[afnog] Use of BitTorrents in Academic Environments

Phil Regnauld regnauld at nsrc.org
Tue Feb 26 15:59:33 UTC 2013

amon.kasonda at unza.zm (amon.kasonda) writes:
> Dear All,
> I am seeking advice from IT experts in academic environments on
> how they have handled the issue of BitTorrents on their network.
> As a university we have blocked this service because of the effect
> it has on internet bandwidth and issues pertaining to security. This
> is an inherent default configuration policy I have found in the 
> university. However, our users strongly feel the service must be 
> restored to enhance their learning and internet experience. Your 
> independent views in this regard are welcome.

    Hello Amon,

    A few observations and questions from an outsider:

    While I understand that bittorrent is frighteningly efficient
    at downloading lots of content in a short time (which is,
    after all, that which it was designed to do), but I'm a bit
    curious about the security aspect. Would you care to elaborate
    on that particular point ? It would actually be useful for
    us as the question of dealing with bittorrent is quite a
    popular one when we talk to universities around the world.

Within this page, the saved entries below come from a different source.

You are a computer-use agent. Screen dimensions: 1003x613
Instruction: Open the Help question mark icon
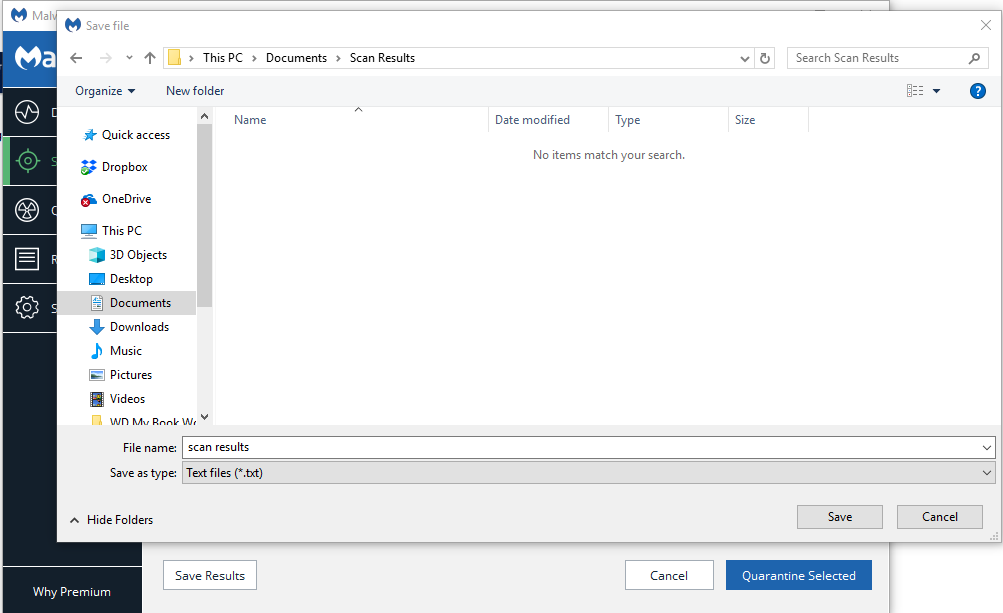point(978,91)
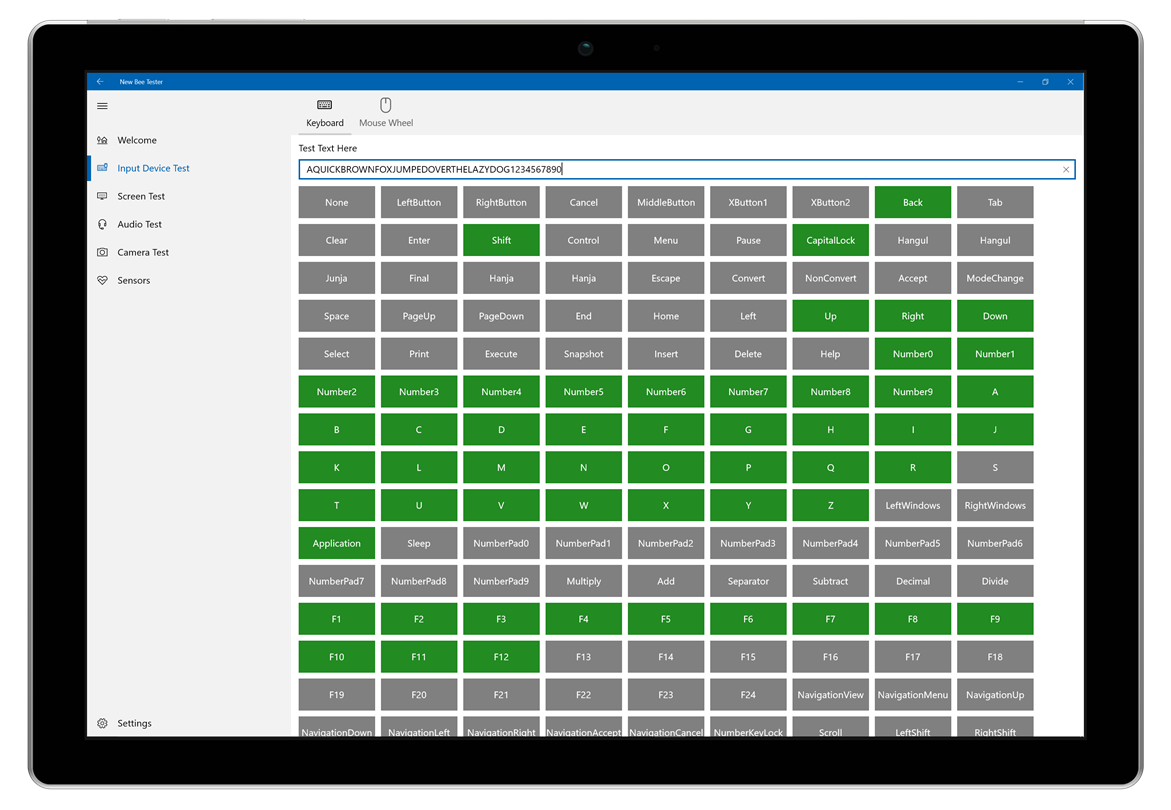Select the Screen Test sidebar icon
Viewport: 1171px width, 810px height.
tap(102, 196)
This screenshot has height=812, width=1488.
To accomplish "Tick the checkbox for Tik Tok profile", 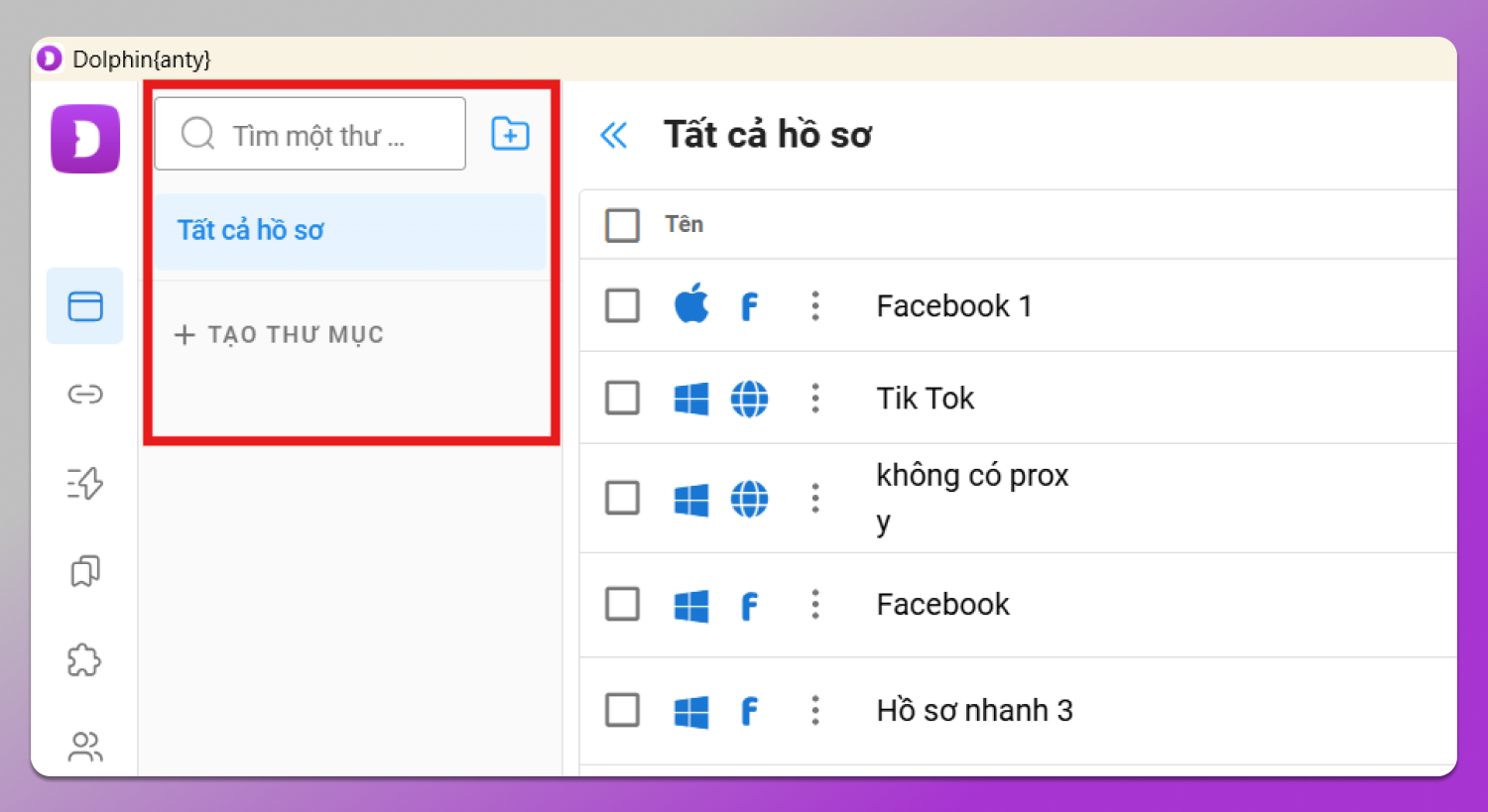I will click(x=622, y=398).
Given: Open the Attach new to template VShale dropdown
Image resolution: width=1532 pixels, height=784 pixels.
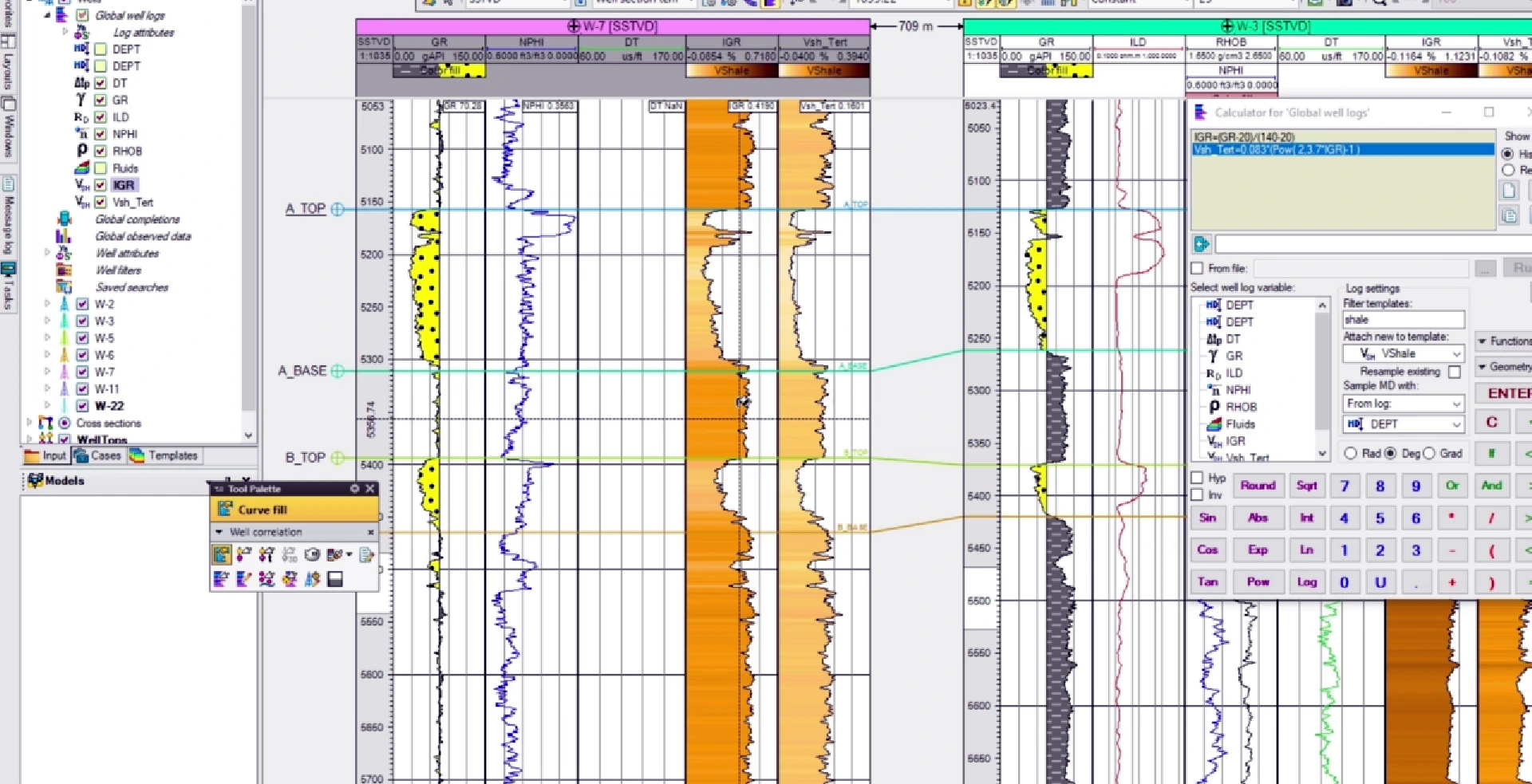Looking at the screenshot, I should pos(1404,353).
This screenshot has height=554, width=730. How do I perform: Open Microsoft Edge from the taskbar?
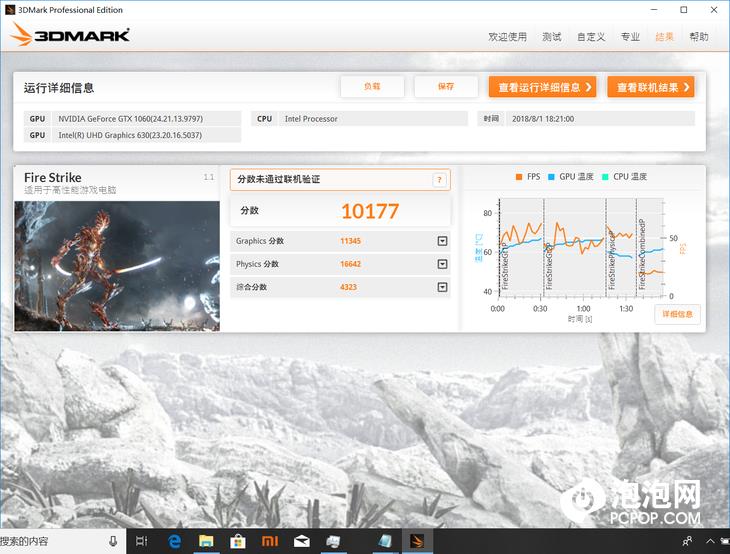[x=174, y=541]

    Is it insecure clients ? Or something else ?

    The next question is: how do you block bittorrent ? In doing
    so, are you certain that you are not blocking other services
    ?  Filtering ports 6881-6999 may not be enough as motivated
    users will find ways around it, such as changing the ports,
    or using encryption/ Tor. Third party solutions such as DPI
    or similar (NBAR) will have an impact on performance -
    something that may not be an issue today, but as networks
    get faster, this will almost certainly be a bottleneck (or
    get really expensive to license).

    The third question is: while a major part of bittorrent
    content may not be of educational interest, can you be
    certain that limiting access to it is not going to hurt
    someone's research ?

    For instance: http://en.wikipedia.org/wiki/BitTorrent#Education


* Florida State University uses BitTorrent to distribute large scientific
  data sets to its researchers.[37]
* Many universities that have BOINC distributed computing projects have used
  the BitTorrent functionality of the client-server system to reduce the
  bandwidth costs of distributing the client side applications used to process
  the scientific data.

    Finally, a suggestion: what some universities have done is:

    1. Create an Acceptable Use Policy that all students and
    faculty must sign upon enrolling. This AUP will amont other
    things state that users and faculty are not allowed to use
    university facilities including Internet access to access
    or download material obtain illegally, and that university
    staff can terminate internet access for these users should
    they do so repeatedly.

    2. Setup a passive monitor (span port, mirroring) to monitor
    traffic with something like Snort or NfSen, and upon detecting
    traffic on these ports, redirect the client's port 80 traffic
    to a webpage, where something similar is displayed:

"You are currently, or have recently, been using bittorrent. If you
are running bittorrent, please take the following measures: limit
your upload and download rates as a courtesy to other users and
make sure you are not downloading material you do not have permission
to copy, as stated in the AUP. Do note that your IP, MAC address
and the time of this connection has been logged.

If this is not the case, please disregard this message and click
Continue, but know that you may unknowingly be running software
that was installed without your knowledge."

    What we've seen is that this (and it may be different in some
    parts of the world), is usually enough to make users think twice
    about using bittorrent for downloading content.